How to Build ML Applications on the AWS Cloud with Kubernetes and oneAPI

Learn the basics of Kubernetes and Intel AI Analytics Toolkit for building distributed ML Apps

Published in

Towards Data Science

12 min readMar 17, 2023

Building and deploying high-performance AI applications can be a challenging task that requires a significant amount of computing resources and expertise. Fortunately, modern technologies such as Kubernetes, Docker, and the Intel AI Analytics Toolkit (AI Kit) make it easier to develop and deploy AI applications optimized for performance and scalability. Moreover, by using cloud services like Amazon Web Services (AWS), developers can further streamline the process and take advantage of the flexible and scalable infrastructure provided by the cloud.

In this article, we will explore how to use Kubernetes, Docker, and the Intel AI Analytics Toolkit to build and deploy AI applications on the AWS cloud. Specifically, we will focus on one of the first Intel Cloud Optimization Modules, which serves as a template with codified Intel accelerations covering various AI workloads. We will also introduce the AWS services that we will use in the process, including Amazon Elastic Kubernetes Service (EKS), Amazon Elastic Container Registry (ECR), Amazon Elastic Compute Cloud (EC2), and Elastic Load Balancer (ELB).

Figure 1. This architecture is designed for AI production scenarios where many discrete models must be trained with low-moderate compute requirements. — Image by Author

The sample application that we will deploy focuses on Loan Default prediction, a common problem in the finance industry. We will use the daal4Py library to accelerate the inference of an XGBoost Classifier, enabling us to achieve high performance while reducing the time required to train and deploy the model.

Figure 2. A simplified API to Intel(R) oneAPI Data Analytics Library that allows for fast usage of the framework suited for Data Scientists or Machine Learning users.
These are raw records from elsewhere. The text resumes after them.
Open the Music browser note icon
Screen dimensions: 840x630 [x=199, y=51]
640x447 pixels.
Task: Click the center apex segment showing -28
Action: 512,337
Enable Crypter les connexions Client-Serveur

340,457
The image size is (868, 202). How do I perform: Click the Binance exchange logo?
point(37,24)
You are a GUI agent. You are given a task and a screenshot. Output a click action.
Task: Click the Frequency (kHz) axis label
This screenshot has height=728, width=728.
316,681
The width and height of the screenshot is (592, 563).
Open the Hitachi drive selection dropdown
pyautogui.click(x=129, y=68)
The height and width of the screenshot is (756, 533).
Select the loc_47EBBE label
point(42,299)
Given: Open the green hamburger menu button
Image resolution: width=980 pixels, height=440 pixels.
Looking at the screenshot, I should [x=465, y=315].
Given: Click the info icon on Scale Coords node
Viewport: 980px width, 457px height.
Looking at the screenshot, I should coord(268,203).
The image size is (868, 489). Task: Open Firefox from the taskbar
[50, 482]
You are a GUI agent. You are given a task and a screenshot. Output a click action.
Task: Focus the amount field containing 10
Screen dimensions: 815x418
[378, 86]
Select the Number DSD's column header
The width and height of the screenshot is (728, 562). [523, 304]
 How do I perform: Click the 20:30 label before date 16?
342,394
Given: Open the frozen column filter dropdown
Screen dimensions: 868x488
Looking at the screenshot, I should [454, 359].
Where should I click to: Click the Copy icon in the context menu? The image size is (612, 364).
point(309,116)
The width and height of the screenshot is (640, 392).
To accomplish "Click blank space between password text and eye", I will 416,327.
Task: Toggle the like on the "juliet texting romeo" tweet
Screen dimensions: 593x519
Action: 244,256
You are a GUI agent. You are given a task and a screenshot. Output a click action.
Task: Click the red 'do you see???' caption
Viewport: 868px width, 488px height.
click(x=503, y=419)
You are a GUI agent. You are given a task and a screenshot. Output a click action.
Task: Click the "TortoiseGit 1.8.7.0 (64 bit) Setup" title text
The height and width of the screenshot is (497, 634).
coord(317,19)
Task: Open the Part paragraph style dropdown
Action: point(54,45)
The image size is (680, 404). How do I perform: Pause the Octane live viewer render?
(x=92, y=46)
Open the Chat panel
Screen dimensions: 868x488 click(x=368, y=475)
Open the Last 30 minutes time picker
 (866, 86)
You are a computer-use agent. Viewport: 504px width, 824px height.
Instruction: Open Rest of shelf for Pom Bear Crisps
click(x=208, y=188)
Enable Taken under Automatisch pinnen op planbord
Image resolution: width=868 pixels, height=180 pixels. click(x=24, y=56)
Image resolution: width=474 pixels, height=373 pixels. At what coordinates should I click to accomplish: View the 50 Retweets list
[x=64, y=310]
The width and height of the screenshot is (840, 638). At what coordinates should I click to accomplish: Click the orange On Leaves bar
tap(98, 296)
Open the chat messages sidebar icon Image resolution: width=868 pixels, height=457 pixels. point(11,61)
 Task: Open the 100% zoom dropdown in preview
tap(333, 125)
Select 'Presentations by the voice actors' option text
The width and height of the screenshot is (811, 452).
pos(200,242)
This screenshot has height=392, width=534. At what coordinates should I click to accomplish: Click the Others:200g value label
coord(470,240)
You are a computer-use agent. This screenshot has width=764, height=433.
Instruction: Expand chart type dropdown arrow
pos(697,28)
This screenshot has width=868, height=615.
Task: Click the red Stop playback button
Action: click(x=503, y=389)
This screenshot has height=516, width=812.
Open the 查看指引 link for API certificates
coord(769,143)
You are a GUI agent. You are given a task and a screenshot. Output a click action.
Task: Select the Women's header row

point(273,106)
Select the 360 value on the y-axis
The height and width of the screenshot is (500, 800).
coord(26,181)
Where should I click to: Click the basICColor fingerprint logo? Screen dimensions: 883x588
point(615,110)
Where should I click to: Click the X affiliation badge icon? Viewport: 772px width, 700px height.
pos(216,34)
Built to help provide an abstraction to Intel(R) oneAPI Data Analytics Library for either direct usage or integration into one’s framework. — Image Source

By the end of this article, readers will have a basic understanding of how to build and deploy performant AI applications on the AWS cloud using Kubernetes, Docker, and the Intel AI Analytics Toolkit. Additionally, they will have a practical example of how to leverage these technologies to accelerate the inference of a loan default prediction model.

You can find all of the source code for this tutorial in our public GitHub Repository.

Get your Development Environment Ready

Install the AWS CLI — The AWS CLI (Command Line Interface) tool is a command-line tool for managing various Amazon Web Services (AWS) resources and services.

curl "https://awscli.amazonaws.com/awscli-exe-linux-x86_64.zip" -o "awscliv2.zip"
sudo apt install unzip
unzip awscliv2.zip
sudo ./aws/install

Configure AWS Credentials using aws configure — learn more about setting credentials with aws cli here.

Install eksctl — eksctl is a command-line tool for creating, managing, and operating Kubernetes clusters on EKS.

curl --silent --location "https://github.com/weaveworks/eksctl/releases/latest/download/eksctl_$(uname -s)_amd64.tar.gz" | tar xz -C /tmp
sudo mv /tmp/eksctl /usr/local/bin
eksctl version

Install aws-iam-configurator — AWS IAM Authenticator is a command-line tool that enables users to authenticate with their Kubernetes clusters on EKS using their AWS IAM credentials.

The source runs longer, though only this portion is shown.